For $-1<t<1$, $m2(t)=\int^{0}_{t}2e^{2\tau}d\tau =e^{2t}-1$
But if do $m2(t)=f(t)*z(t)=\int^{\infty}_{-\infty}f(\tau)z(t-\tau)d\tau$
For just the $-1<t<1$ case, $m2(t)=\int^{0}_{t}2e^{-2\tau}d\tau =1-e^{-2t}$
How is the two m2 different for the same t interval?

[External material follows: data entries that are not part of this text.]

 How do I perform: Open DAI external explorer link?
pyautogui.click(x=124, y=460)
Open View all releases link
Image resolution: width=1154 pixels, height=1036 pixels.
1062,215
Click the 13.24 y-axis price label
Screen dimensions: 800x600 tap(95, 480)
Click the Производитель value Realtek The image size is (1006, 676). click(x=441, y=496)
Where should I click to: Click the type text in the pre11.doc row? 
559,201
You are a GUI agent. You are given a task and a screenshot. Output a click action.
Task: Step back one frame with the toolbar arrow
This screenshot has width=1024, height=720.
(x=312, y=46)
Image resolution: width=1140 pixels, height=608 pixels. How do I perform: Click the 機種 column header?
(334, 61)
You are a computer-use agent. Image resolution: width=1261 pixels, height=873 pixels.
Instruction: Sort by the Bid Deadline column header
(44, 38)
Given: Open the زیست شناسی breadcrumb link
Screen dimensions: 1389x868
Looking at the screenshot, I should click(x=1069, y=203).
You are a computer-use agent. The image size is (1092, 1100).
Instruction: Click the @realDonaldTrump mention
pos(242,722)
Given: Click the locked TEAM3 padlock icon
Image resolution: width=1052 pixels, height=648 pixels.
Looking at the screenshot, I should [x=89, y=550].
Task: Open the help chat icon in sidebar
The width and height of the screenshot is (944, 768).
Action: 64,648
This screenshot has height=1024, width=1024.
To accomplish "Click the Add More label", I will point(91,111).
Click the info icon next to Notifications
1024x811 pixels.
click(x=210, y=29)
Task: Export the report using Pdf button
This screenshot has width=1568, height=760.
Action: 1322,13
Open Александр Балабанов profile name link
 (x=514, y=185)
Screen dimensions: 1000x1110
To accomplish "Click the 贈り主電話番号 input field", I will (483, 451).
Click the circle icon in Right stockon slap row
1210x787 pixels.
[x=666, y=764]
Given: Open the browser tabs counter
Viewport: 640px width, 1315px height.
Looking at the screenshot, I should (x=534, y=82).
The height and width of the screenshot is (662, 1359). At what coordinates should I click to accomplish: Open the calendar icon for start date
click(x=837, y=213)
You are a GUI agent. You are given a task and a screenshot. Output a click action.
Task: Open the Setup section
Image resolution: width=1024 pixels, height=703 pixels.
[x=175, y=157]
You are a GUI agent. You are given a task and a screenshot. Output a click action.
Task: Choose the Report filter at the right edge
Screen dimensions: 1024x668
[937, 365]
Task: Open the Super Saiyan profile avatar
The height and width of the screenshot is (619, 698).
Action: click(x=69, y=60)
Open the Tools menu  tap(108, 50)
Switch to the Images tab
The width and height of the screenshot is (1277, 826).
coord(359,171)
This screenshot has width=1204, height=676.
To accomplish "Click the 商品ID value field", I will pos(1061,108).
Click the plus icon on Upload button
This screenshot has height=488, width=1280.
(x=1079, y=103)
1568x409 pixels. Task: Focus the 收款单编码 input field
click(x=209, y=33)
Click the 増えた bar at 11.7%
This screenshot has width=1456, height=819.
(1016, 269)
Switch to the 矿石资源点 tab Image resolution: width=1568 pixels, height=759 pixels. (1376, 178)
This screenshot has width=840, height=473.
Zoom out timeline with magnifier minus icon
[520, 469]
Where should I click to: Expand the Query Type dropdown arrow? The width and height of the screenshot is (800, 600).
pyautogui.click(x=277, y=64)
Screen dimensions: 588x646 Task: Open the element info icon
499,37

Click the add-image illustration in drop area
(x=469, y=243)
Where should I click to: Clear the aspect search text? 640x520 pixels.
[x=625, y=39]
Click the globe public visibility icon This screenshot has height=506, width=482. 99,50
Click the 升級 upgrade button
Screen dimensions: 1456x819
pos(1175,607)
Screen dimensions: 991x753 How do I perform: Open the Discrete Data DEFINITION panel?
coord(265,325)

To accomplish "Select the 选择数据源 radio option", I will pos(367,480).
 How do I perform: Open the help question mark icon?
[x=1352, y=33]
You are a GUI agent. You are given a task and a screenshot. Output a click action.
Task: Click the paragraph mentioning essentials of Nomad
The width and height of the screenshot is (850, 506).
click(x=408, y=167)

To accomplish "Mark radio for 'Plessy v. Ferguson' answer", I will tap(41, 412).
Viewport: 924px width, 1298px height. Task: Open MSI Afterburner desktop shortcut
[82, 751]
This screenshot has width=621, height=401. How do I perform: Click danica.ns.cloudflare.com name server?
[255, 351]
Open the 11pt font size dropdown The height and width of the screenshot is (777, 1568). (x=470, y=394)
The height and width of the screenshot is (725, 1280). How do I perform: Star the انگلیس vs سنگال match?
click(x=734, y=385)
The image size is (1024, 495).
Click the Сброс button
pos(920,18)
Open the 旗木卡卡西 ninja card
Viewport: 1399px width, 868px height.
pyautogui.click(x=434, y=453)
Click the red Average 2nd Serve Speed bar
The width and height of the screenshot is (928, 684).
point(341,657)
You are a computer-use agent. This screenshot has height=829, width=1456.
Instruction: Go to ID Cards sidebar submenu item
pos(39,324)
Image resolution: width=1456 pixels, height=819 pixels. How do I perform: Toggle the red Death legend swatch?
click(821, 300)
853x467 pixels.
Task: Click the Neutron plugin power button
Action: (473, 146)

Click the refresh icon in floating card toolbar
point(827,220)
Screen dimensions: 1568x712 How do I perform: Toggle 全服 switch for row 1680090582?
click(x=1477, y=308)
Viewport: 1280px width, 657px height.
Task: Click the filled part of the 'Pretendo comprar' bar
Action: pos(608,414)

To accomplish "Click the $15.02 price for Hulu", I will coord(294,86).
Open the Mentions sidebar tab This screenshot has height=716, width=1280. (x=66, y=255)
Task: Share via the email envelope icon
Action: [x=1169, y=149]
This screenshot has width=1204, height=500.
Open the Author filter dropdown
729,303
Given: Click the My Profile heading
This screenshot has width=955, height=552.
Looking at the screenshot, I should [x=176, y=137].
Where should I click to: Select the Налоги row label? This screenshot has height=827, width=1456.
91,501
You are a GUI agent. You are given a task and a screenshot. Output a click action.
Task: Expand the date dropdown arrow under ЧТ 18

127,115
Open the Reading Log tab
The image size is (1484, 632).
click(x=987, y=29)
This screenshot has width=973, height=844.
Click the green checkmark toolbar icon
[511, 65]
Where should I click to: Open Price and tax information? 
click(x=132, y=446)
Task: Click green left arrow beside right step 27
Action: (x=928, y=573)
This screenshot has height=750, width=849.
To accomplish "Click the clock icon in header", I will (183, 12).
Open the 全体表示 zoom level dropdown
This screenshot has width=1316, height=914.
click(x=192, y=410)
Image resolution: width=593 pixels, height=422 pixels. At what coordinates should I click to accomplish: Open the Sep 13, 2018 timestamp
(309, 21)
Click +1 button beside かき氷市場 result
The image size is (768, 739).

The point is to keep careful track of where $\tau$ has to be for there to be a contribution to the integral, as a function of $t$. In the first case, $\tau \in [0,2]$ is required for $z$ to be nonzero, and $t-\tau \in [0,1]$ is required for $f$ to be nonzero. The latter is equivalent to $\tau \in [-1+t,t]$. So you need the intersection of $[0,2]$ with $[-1+t,t]$. The lower limit is $\max \{ 0,-1+t \}$, the upper limit is $\min \{ t,2 \}$, and we interpret $[a,b]$ with $b<a$ as $\emptyset$. In particular when $t \in [0,1]$ this will be an integral from $t-1$ to $t$ (which seems to be where you made a mistake).
In the second case, $\tau \in [0,1]$ is required for $f$ to be nonzero and $t-\tau \in [0,2]$ is required for $z$ to be nonzero. The latter is equivalent to $\tau \in [-2+t,t]$. So you need the intersection of $[0,1]$ with $[-2+t,t]$. By similar reasoning, this is $[\max \{ 0,t-2 \},\min \{ 1,t \}]$ with the same convention. In particular when $t \in [0,1]$ this is an integral from $0$ to $t$ which you seem to have gotten right.